Early Saturday morning, I arrived at the Kennedy Space Center in Florida to join will.i.am from the Black Eyed Peas, Bill Nye the Science Guy, and about 150 other bloggers and Twitter users from around the world, all invited by NASA to see something wonderful. We were there to witness an Atlas rocket roar into the sky carrying a robotic spacecraft bound for Mars.
The Mars Science Laboratory, now better known as the Curiosity rover, will build on the legacy of Pathfinder, Spirit and Opportunity with a powerful mobile laboratory that will explore the enigmatic Gale Crater. Curiosity is bigger than those intrepid robotic pioneers—plus it’s powered by nuclear isotopes and armed with a laser. It will help pave the way for future astronauts, but its core goal is nothing less than coaxing Mars into giving up its secrets about whether it ever could have been home to life.
Being there in person to wish Curiosity godspeed as she set sail for the Red Planet was a privilege I’ll never forget. Here’s a little about what I saw and learned.
Why not get right to the fireworks: the launch itself was a spectacle of flame and speed. We had known for a week that there would be a 24-hour delay to replace a faulty battery. But on the morning of the launch, thousands of mechanical systems and people came together to make liftoff happen at precisely the appointed time: 10:02 am EST.

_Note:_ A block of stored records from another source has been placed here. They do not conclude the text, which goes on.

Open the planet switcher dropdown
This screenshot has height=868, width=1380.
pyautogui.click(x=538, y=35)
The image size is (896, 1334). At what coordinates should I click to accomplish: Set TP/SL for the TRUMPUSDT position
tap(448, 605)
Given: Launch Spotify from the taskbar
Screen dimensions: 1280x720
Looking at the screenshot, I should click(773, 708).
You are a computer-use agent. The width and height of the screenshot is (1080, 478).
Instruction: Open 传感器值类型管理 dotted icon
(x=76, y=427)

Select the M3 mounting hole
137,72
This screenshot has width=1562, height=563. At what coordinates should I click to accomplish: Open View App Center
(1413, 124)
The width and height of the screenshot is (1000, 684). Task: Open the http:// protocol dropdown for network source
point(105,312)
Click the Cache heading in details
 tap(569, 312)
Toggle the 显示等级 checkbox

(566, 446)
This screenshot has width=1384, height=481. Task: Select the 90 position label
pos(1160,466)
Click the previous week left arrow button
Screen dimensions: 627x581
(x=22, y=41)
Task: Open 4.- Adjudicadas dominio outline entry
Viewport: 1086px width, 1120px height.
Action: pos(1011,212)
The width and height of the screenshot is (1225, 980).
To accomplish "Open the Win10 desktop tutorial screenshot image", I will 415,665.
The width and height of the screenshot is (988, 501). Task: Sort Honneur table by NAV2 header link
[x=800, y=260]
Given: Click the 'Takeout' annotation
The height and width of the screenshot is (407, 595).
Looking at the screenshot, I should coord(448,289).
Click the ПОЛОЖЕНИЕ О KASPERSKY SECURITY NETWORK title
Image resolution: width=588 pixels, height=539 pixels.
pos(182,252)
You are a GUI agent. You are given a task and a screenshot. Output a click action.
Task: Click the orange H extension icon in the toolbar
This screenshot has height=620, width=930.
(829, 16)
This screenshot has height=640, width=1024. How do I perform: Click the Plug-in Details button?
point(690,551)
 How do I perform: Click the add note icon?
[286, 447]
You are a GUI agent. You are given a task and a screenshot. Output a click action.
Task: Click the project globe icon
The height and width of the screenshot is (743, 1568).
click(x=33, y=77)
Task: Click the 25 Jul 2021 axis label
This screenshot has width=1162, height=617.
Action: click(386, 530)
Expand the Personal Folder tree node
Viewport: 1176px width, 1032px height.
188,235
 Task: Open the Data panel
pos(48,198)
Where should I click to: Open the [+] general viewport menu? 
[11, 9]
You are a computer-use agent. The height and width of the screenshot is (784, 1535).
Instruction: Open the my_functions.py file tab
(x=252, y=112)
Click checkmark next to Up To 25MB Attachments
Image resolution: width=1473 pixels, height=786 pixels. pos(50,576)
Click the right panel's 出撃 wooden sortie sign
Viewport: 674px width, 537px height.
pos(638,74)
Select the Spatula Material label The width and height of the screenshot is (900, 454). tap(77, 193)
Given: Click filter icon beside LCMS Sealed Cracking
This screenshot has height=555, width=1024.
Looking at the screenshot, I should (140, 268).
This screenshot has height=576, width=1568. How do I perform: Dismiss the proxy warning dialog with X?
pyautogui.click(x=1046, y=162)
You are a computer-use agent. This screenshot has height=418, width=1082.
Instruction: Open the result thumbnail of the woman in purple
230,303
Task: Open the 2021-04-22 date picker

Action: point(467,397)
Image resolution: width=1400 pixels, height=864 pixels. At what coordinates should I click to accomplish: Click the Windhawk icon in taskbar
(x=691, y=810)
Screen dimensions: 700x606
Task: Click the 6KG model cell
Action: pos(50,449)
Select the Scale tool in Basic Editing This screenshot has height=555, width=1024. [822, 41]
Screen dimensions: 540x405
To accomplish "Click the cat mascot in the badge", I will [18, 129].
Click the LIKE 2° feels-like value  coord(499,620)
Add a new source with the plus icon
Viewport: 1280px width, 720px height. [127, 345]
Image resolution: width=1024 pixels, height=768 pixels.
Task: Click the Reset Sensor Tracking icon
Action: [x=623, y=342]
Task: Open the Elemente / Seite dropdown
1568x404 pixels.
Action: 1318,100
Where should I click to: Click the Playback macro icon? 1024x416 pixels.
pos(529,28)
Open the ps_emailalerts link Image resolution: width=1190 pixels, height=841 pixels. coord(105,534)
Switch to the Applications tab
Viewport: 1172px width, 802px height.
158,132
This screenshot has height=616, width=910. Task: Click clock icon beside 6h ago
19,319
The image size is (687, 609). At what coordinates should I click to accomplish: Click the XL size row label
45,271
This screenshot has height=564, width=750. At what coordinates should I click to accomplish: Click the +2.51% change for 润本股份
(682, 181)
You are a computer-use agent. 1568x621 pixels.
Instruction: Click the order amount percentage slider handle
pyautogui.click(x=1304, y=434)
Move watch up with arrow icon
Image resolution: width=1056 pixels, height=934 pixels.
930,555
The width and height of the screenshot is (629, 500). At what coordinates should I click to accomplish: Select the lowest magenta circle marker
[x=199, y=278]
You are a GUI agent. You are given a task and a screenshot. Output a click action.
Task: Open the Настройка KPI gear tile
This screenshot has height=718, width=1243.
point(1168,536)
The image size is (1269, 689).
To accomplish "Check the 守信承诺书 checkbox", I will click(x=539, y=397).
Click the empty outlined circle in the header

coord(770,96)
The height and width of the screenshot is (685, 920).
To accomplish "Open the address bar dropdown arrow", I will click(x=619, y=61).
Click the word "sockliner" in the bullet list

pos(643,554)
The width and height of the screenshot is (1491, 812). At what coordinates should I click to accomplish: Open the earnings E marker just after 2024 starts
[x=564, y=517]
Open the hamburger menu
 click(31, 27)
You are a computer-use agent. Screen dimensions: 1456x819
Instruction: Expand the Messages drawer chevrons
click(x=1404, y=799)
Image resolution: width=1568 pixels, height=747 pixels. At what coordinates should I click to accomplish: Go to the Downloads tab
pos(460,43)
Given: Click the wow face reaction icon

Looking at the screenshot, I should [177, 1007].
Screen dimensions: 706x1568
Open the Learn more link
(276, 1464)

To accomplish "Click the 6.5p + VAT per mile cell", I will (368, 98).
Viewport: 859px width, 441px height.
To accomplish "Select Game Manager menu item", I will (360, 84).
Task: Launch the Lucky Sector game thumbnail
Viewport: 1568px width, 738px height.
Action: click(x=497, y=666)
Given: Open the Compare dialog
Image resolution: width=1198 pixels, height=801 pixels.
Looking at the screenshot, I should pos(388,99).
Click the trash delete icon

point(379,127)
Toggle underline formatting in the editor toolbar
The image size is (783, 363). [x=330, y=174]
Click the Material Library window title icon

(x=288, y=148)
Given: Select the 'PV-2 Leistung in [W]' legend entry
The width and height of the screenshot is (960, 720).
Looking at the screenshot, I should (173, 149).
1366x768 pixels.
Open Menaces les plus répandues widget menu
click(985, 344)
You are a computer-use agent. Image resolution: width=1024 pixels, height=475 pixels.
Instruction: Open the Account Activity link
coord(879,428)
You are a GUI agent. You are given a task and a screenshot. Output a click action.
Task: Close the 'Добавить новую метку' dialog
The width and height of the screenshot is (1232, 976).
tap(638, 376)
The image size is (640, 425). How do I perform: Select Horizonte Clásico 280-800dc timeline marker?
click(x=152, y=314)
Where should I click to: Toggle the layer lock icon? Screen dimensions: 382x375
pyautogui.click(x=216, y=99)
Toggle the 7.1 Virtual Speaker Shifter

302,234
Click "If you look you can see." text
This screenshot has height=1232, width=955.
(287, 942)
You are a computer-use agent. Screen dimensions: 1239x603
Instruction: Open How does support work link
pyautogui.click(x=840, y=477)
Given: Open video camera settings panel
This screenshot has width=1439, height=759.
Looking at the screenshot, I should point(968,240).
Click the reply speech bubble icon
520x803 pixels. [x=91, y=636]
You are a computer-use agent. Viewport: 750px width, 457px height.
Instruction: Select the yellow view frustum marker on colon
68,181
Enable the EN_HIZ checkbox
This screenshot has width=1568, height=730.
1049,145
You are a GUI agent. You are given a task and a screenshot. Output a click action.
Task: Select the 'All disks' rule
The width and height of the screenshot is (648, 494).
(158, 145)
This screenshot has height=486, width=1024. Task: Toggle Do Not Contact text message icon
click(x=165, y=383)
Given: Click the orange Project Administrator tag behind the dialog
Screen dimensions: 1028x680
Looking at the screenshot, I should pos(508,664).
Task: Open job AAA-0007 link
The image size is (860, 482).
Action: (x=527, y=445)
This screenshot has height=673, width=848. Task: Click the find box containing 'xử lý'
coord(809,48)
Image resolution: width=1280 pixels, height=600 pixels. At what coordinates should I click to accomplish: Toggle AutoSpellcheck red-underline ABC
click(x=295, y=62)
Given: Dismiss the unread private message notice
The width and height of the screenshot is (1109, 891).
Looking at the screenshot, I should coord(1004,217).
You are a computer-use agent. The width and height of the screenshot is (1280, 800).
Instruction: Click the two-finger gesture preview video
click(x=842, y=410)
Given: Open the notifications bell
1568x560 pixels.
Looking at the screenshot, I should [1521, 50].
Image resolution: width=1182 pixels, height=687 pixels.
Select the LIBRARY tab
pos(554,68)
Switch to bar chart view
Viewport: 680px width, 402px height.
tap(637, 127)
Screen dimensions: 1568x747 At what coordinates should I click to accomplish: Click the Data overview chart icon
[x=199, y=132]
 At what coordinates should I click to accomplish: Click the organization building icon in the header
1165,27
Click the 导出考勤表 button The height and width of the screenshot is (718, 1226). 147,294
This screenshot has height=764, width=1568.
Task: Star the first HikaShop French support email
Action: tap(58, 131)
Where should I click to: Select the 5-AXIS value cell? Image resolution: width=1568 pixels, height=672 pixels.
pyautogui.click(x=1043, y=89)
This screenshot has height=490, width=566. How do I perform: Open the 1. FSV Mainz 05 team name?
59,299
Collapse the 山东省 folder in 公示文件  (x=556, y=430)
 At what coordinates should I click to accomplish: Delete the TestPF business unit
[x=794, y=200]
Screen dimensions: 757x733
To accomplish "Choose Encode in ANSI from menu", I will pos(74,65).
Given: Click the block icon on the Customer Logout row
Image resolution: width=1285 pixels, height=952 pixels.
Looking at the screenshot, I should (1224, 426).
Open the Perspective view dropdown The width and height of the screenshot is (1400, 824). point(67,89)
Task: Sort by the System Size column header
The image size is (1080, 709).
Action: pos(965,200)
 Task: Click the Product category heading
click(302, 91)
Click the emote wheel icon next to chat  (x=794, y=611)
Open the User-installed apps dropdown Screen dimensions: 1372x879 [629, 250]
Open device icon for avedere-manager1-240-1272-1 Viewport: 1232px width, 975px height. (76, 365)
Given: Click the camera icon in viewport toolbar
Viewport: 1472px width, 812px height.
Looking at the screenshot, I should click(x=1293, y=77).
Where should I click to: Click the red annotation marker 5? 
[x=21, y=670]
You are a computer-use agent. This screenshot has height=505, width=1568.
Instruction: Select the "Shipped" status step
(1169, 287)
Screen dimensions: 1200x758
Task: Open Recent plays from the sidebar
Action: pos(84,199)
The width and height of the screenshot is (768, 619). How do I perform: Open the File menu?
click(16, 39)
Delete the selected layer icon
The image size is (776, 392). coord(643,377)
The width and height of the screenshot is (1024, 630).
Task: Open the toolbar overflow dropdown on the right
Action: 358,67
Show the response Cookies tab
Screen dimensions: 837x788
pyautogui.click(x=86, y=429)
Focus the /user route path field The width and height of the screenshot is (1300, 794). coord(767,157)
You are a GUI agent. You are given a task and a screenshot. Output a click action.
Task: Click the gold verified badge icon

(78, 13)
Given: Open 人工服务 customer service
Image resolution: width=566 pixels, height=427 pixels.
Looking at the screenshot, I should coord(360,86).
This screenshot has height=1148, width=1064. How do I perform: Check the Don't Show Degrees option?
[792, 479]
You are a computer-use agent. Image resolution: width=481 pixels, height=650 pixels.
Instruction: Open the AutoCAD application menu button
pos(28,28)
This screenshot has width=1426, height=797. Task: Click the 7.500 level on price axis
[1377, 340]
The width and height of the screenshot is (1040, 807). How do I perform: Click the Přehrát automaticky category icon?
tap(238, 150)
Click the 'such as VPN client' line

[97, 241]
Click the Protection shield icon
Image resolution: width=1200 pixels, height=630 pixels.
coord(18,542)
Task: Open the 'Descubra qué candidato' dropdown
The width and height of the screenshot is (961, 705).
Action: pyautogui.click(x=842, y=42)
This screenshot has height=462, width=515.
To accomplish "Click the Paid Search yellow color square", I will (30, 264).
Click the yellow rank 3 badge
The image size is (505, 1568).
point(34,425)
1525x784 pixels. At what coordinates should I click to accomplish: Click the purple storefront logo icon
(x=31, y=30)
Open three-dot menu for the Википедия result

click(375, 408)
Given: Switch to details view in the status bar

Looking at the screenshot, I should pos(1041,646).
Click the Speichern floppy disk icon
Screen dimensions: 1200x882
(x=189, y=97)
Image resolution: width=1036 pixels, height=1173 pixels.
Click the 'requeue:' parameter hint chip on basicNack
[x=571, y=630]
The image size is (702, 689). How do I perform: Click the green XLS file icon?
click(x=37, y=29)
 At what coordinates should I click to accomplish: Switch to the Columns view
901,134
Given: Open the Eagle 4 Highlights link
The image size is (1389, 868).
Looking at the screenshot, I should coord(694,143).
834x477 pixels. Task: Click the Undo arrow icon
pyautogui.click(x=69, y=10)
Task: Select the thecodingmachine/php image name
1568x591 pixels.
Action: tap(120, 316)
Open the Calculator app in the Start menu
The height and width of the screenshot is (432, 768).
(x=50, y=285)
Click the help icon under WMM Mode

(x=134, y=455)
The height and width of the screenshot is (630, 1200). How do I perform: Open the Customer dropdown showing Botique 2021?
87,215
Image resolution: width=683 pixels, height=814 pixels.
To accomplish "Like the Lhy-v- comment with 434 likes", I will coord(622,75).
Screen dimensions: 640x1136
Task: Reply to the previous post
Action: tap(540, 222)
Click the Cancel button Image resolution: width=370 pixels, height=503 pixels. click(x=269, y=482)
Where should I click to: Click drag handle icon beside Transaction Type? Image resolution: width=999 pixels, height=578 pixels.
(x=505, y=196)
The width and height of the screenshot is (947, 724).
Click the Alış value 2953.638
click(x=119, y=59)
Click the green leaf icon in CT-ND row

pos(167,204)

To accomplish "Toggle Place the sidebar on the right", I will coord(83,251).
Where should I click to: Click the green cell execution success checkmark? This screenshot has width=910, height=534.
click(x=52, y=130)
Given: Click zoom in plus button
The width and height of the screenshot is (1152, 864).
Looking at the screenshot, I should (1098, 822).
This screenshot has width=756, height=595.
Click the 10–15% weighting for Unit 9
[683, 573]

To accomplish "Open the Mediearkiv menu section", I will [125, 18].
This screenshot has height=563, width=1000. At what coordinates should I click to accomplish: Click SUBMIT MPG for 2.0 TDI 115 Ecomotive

We Tweetup participants stood in a field just on the other side of the water from the Cape Canaveral Air Force Station, a few short miles from the launch pad, in a VIP viewing area. We had been taking pictures of ourselves in front of the iconic countdown clock, and anxiously watching the skies for changes in the weather. In the final minutes of the countdown, we listened to launch control over smart phones as mission managers proceeded through the final pre-planned holds and announced the results of one last weather check: we were go for launch. The last few seconds stopped my breath and made my hands shake a little as I readied my camera.
At 0 seconds the nose of the rocket emerged from behind the trees and the ship jumped into the air. It was shockingly fast, and so surprisingly bright that you could barely look at it. The sound wave arrived a few seconds later, not as loud as I had imagined, but crackling like the sound of a bonfire. The rocket ascended through layers of cloud, before emerging into a bright blue sky. In just seconds it was gone, leaving behind a tower of smoke that curved away east over the Atlantic Ocean and finally disappeared from view.
There was a lot of cheering and hugging, then another round a few minutes later when we got word that the spacecraft had successfully reached its parking orbit.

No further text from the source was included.